Records →
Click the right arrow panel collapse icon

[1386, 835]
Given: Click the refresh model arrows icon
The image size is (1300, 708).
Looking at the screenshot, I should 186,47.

The problem →
Can you copy each line of the records above word for word, including the answers?

The reply →
Click the right arrow panel collapse icon

[1386, 835]
Given: Click the refresh model arrows icon
The image size is (1300, 708).
Looking at the screenshot, I should 186,47.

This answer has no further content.